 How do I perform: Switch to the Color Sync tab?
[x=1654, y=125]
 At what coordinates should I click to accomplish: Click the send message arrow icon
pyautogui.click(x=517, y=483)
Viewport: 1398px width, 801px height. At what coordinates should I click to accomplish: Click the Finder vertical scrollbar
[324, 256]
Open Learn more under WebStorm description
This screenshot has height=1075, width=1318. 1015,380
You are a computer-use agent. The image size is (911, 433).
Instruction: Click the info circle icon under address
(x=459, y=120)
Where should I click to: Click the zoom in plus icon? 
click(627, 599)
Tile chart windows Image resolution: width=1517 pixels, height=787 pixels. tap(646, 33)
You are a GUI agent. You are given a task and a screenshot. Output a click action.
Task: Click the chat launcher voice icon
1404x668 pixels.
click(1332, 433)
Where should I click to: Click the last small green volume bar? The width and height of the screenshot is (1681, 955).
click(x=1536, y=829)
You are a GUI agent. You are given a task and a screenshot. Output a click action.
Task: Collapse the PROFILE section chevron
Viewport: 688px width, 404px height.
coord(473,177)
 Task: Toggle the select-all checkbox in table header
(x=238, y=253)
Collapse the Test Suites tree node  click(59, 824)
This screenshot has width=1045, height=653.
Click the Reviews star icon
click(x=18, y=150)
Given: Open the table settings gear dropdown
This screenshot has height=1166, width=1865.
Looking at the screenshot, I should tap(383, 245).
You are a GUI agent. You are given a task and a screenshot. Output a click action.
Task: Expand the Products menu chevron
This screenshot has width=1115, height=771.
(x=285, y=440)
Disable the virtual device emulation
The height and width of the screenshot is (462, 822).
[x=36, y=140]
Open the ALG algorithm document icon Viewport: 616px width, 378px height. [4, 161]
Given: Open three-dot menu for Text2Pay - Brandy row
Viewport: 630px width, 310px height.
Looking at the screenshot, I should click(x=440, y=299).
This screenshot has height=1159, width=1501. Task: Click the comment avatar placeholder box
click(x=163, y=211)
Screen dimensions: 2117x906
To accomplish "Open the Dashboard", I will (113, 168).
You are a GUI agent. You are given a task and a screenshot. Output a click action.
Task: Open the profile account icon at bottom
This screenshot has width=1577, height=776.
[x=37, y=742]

==========

* [What you will do]:
Restate all the material exactly, word for word.

* [Answer to the problem]:
 How do I perform: Switch to the Color Sync tab?
[x=1654, y=125]
 At what coordinates should I click to accomplish: Click the send message arrow icon
pyautogui.click(x=517, y=483)
Viewport: 1398px width, 801px height. At what coordinates should I click to accomplish: Click the Finder vertical scrollbar
[324, 256]
Open Learn more under WebStorm description
This screenshot has height=1075, width=1318. 1015,380
You are a computer-use agent. The image size is (911, 433).
Instruction: Click the info circle icon under address
(x=459, y=120)
Where should I click to: Click the zoom in plus icon? 
click(627, 599)
Tile chart windows Image resolution: width=1517 pixels, height=787 pixels. tap(646, 33)
You are a GUI agent. You are given a task and a screenshot. Output a click action.
Task: Click the chat launcher voice icon
1404x668 pixels.
click(1332, 433)
Where should I click to: Click the last small green volume bar? The width and height of the screenshot is (1681, 955).
click(x=1536, y=829)
You are a GUI agent. You are given a task and a screenshot. Output a click action.
Task: Collapse the PROFILE section chevron
Viewport: 688px width, 404px height.
coord(473,177)
 Task: Toggle the select-all checkbox in table header
(x=238, y=253)
Collapse the Test Suites tree node  click(59, 824)
This screenshot has width=1045, height=653.
Click the Reviews star icon
click(x=18, y=150)
Given: Open the table settings gear dropdown
This screenshot has height=1166, width=1865.
Looking at the screenshot, I should tap(383, 245).
You are a GUI agent. You are given a task and a screenshot. Output a click action.
Task: Expand the Products menu chevron
This screenshot has width=1115, height=771.
(x=285, y=440)
Disable the virtual device emulation
The height and width of the screenshot is (462, 822).
[x=36, y=140]
Open the ALG algorithm document icon Viewport: 616px width, 378px height. [4, 161]
Given: Open three-dot menu for Text2Pay - Brandy row
Viewport: 630px width, 310px height.
Looking at the screenshot, I should click(x=440, y=299).
This screenshot has height=1159, width=1501. Task: Click the comment avatar placeholder box
click(x=163, y=211)
Screen dimensions: 2117x906
To accomplish "Open the Dashboard", I will (113, 168).
You are a GUI agent. You are given a task and a screenshot. Output a click action.
Task: Open the profile account icon at bottom
This screenshot has width=1577, height=776.
[x=37, y=742]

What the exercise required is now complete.